CARNEGIE MELLON UNIVERSITY, SILICON VALLEY, Calif., 9 April 2008 — Bay Area based Locus Technologies is in large part responsible for the creation of an emerging technical sector— the storage and management of environmental industry data. Even conservative estimates project rapid growth in the environmental information arena, with an increasing need for software tools to store, manage and manipulate data. Such data includes the massive amount of complex information collected during environmental cleanup projects, air emissions, greenhouse gasses monitoring, and other activities, which in past practice was stored in various distributed locations from spreadsheets to PDAs to field notebooks. Locus stores environmental industry data in an online central database, making it accessible via the Web and available for analysis, visualization, and reporting, leveraging Web 2.0 technologies such as Service Oriented Architecture, mashups, and vertical searches.


Carnegie Melon alumnus Dr. Neno Duplan is the founder and CEO of Locus Technologies where he has
pioneered the application of an Internet based on-demand computing model for data management in the
environmental industry.

Dr. Duplan is the author of more than 30 technical papers on the use of technologies in the environmental
industry. As a research associate at Carnegie Mellon in the early eighties, he developed the first prototype system
for environmental and geological data management and display using microcomputers. This early work led to the
development of numerous database management systems at some of the nation’s largest contaminated sites, and
ultimately to the formation of Locus Technologies in 1997.

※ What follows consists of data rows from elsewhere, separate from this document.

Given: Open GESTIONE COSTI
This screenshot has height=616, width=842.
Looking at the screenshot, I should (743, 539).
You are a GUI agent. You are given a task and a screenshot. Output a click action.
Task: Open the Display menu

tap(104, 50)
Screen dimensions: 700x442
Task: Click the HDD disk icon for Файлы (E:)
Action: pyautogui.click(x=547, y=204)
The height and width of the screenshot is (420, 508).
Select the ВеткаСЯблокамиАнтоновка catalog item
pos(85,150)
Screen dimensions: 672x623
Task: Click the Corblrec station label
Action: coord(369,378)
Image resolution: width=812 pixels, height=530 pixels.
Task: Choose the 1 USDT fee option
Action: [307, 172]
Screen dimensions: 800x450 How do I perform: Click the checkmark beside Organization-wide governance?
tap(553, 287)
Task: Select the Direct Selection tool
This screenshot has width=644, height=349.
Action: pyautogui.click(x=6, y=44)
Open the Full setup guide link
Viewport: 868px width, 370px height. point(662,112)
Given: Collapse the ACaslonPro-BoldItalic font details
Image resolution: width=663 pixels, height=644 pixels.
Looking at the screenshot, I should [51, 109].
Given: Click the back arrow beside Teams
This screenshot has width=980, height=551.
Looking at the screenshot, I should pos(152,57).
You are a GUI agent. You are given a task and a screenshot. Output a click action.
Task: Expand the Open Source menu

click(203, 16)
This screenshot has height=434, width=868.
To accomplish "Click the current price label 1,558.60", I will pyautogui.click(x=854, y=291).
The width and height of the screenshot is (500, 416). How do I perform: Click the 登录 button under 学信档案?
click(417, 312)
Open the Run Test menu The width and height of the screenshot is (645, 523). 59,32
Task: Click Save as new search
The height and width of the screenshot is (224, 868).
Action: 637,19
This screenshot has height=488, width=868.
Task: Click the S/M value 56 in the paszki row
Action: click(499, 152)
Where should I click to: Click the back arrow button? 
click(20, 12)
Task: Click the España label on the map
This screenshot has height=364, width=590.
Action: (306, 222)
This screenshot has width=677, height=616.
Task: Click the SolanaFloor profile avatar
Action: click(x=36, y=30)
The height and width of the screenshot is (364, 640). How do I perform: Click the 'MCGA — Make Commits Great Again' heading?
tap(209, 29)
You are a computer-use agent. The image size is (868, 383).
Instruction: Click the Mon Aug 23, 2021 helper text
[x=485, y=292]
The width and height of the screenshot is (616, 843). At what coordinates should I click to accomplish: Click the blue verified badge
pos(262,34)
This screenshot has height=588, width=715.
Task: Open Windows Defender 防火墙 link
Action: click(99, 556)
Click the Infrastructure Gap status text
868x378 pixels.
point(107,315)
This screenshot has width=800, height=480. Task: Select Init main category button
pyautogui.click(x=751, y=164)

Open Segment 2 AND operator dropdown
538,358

Dr. Duplan earned a Master’s degree in Civil and Environmental Engineering from Carnegie Mellon, Master’s and
Ph.D. degrees in Civil Engineering from the University of Zagreb, Croatia, and a Bachelor’s degree in Civil
Engineering from the University of Split, Croatia. He attended Stanford University’s Advance Project Management
program, and has taught classes at Stanford, Carnegie Mellon, UC Berkeley, and the University of Wisconsin.